Reputation: 33
This seems similar to my previous post (i'll link at the bottom), but this is a different url and it uses tables. when i run the following code, i can get all of the data within that extracted:
import requests
from bs4 import BeautifulSoup
url = "https://www.nascar.com/wp-content/plugins/raw-feed/raw-feed.php"
r = requests.get(url)
soup = BeautifulSoup(r.text, "lxml")
try:
data = soup.find('div', class_='div-col1')
print(data)
except:
print("You Get Nothing!")
I then change up the try to
try:
data = soup.find_all('td', class_='car')
print(data)
except:
print("You Get Nothing!")
and I am only getting the info pulled from the thead
and not the tbody
Is there something i'm missing, or doing wrong? The further in i try to nail down, i either error out, or just get a return of empty [ ]

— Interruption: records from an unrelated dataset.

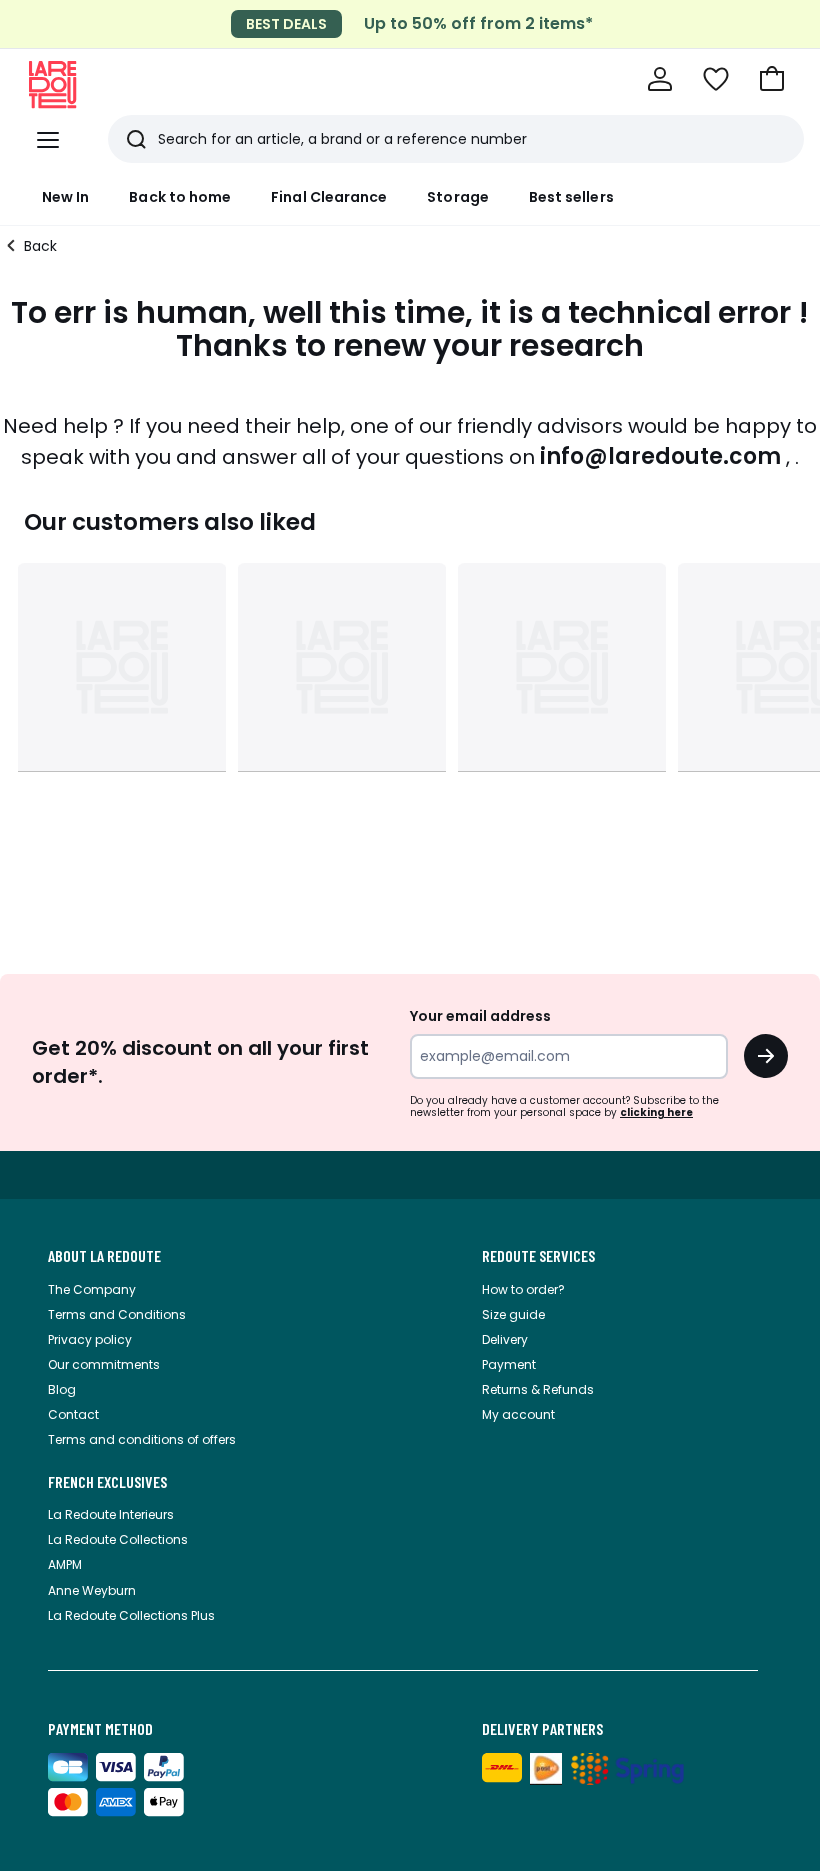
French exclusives (107, 1482)
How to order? (523, 1289)
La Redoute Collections (118, 1539)
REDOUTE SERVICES (538, 1256)
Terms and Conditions (117, 1314)
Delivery (505, 1339)
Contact (73, 1414)
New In (65, 197)
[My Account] (660, 79)
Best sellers (571, 197)
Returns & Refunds (538, 1389)
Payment (509, 1364)
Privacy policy (90, 1339)
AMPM (65, 1564)
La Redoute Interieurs (111, 1514)
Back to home (180, 197)
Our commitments (104, 1364)
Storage (458, 197)
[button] (772, 79)
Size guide (513, 1314)
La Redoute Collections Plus (131, 1615)
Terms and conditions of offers (142, 1439)
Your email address (480, 1016)
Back (40, 246)
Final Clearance (329, 197)
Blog (62, 1389)
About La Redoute (104, 1256)
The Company (92, 1289)
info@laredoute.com (660, 456)
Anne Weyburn (92, 1590)
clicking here (656, 1112)
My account (518, 1414)
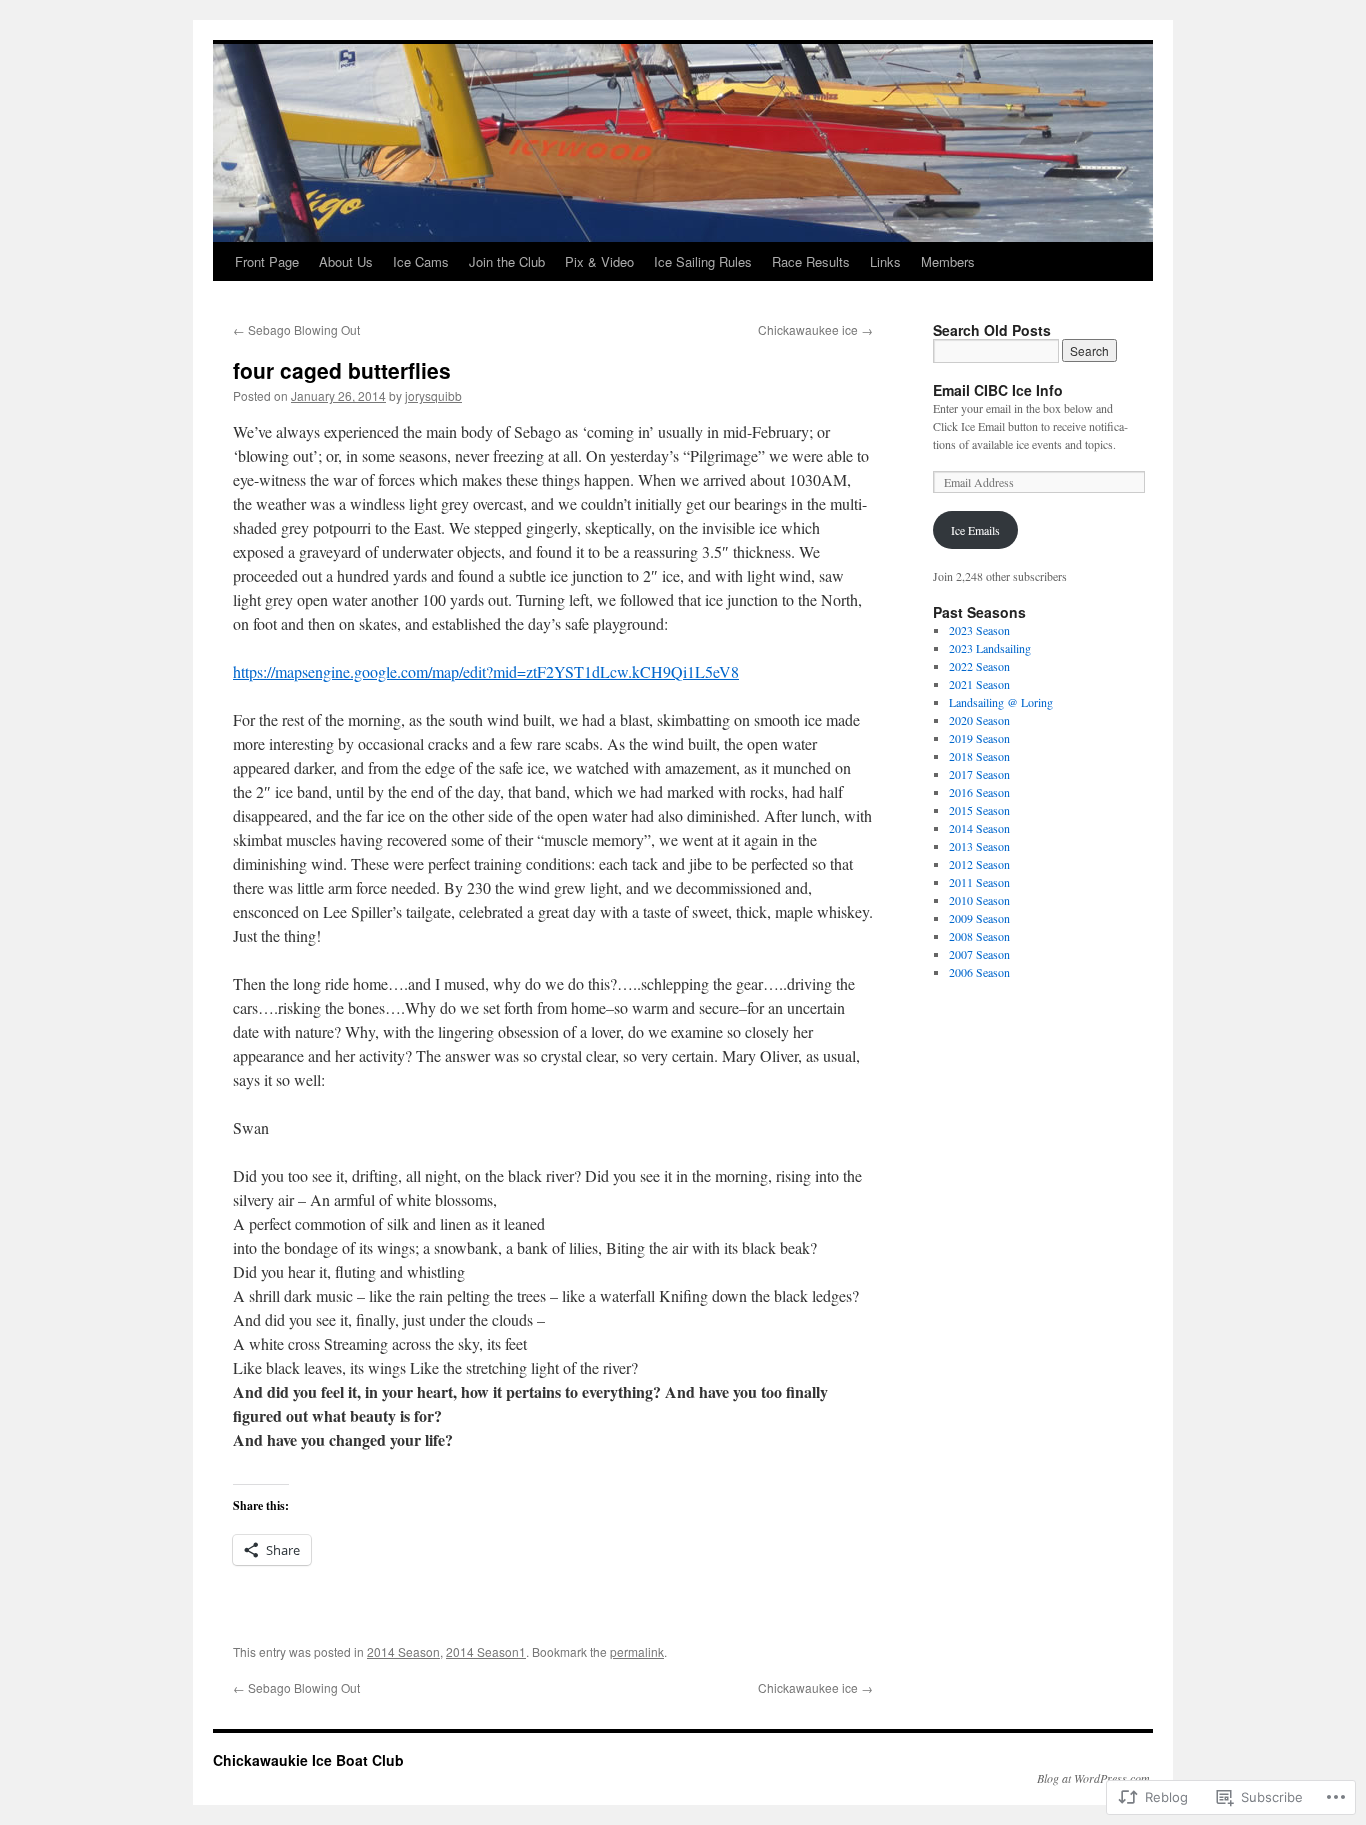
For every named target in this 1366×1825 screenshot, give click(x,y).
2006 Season (979, 972)
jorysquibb (433, 395)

Also, this webpage is Dynamic, and i tried what was given to me in my previous thread Old Post, and i understand the layout and coding between the 2 pages is different, but my concern with that is that loading Chrome every time I run the script will be a lot since it will probably need tp be refreshed every 30sec-1min 300-400 times.
Upvotes: 0
Views: 1001
Reputation: 22440
The data you wish to fetch from that page gets generated dynamically so when you make a http request using requests
library, it can't handle that. However, you can try with new library from the same author requests-html. It is capable of handling dynamically generated content. This is how you can go with this new library:
import requests_html
URL = "https://www.nascar.com/wp-content/plugins/raw-feed/raw-feed.php"

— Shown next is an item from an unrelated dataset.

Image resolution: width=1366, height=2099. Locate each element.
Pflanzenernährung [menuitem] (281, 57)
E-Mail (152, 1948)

with requests_html.HTMLSession() as session:
r = session.get(URL)
r.html.render(sleep=5)
for items in r.html.find('#pqrStatistic tr'):
data = [item.text for item in items.find("th,td")]
print(data)
Partial results:
['pos', 'car', 'driver', 'manuf', 'delta', 'laps', 'last lap', 'best time', 'best speed', 'best lap']
['1', '54', 'Kyle Benjamin(i)', '', '--', '161', '36.474', '20.198', '93.752', '8']
['2', '98', 'Grant Enfinger', '', '0.761', '161', '36.402', '20.144', '94.003', '157']
['3', '4', 'Todd Gilliland #', '', '1.407', '161', '36.359', '20.142', '94.013', '158']
['4', '8', 'John H. Nemechek(i)', '', '2.177', '161', '36.304', '20.234', '93.585', '31']
['5', '16', 'Brett Moffitt', '', '3.268', '161', '36.145', '20.359', '93.010', '8']
Upvotes: 0
Reputation: 1433
why don't you just go directly with the source, if you see the page source of the link it is getting data from https://www.nascar.com/live/feeds/live-feed.json, with that you can easily get the data in json format and parse it as you like.
import requests
import json
url = "https://www.nascar.com/live/feeds/live-feed.json"
res = requests.get(url)
print(r.json())
Upvotes: 2